Erste russlanddeutsche Akademiker im Zarenreich (Folgen 22 und 23)
Von den in diesen beiden Folgen porträtierten Akademikern, die in Dorpat studiert haben, möchten wir an dieser Stelle Pfarrer Emil Schimke (1891–1945) etwas ausführlicher vorstellen. Er war einer der wenigen Geistlichen, denen es Anfang der 1930er-Jahre gelang, aus der Sowjetunion nach Deutschland auszureisen. Er wurde im bessarabiendeutschen Dorf „Basyrjamka“ geboren, studierte Theologie in Dorpat und diente daraufhin als Pastor in deutschen Siedlungen bzw. Gemeinden auf der Krim sowie in der Umgebung von Odessa. Eine Fotografie und der handschriftliche Vermerk auf deren Rückseite erlauben einen seltenen Einblick in das Alltagsleben des Geistlichen in der Zeit zwischen den zwei Weltkriegen, abseits seines kirchlichen Dienstes bzw. der öffentlichen Auftritte im Talar. Hier sehen wir die Familie des Pfarrers: seine Frau Lydia, die Kinder, darunter ein Stiefkind (scherzhaft genannt: Stiftkegel), und die Magd. In dieser Zeit diente Emil Schimke in der Pfarrgemeinde Hoffnungstal im Bezirk Odessa.

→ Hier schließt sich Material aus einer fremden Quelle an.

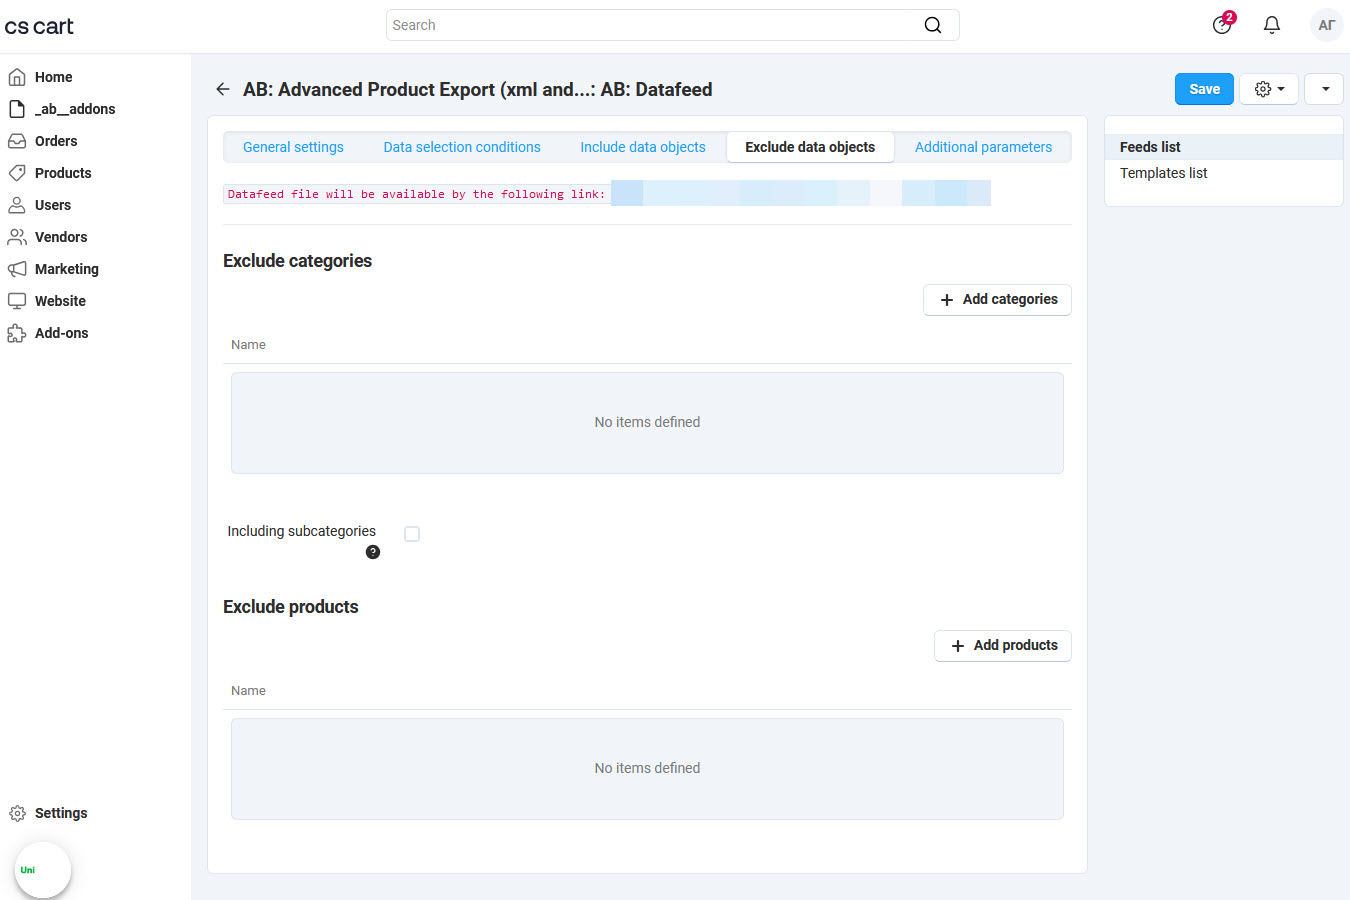
Task: Click the AГ user avatar
Action: pos(1326,25)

Die nachfolgend zitierte Eintragung auf der Rückseite weist leider Lücken auf; fehlende Wort- und Satzteile wurden sinngemäß in eckigen Klammern ergänzt; nicht eindeutig lesbare Stellen sind mit Fragezeichen versehen:
„Dieses Bild bietet euch einen Blick in eine tr[aute] Abendstunde in unserem Esszimmer. Oben sitze ich mit einem Journal in der Hand, rechts von mir meine [Ehefrau] und neben ihr unser Stiftkegel (?) Ruth Luise 5 1/2 Jahre [alt,] links von mir unsere älteste Tochter Irene und [neben] ihr der Erstgeborene Ernst-Emil, beide in Begr[iff, eine] Partie Schach zu spielen. Unter der Uhr unsere Ma[gd] (?)
Februar 1929 E. Schimke„
Das Bild samt dem Vermerk auf der Rückseite sind der Internetseite www.forum.ahnenforschung.net entnommen. Pastor Schimke blättert offensichtlich in der bekannten russischsprachigen Illustrierten „Ogonjok“ (auf Deutsch etwa „Flämmchen“ oder „Feuerchen“), die in Russland bis zum heutigen Tag eine recht breite Leserschaft findet. Das Gesamtbild vermittelt den Eindruck von Normalität und Unbeschwertheit. Tatsächlich war es die „Ruhe vor dem Sturm“: Einige Wochen später, am 8. April 1929, verabschiedete die Sowjetregierung die Verordnung „Über die religiösen Vereinigungen“. Diese Verordnung schränkte die Rechte vor allem der christlichen Gemeinden und Gläubigen enorm ein und führte zu einer maßlosen Verfolgung von Geistlichen, die von kommunistischen Behörden und Aktivisten verächtlich als „Kultdiener“ tituliert wurden.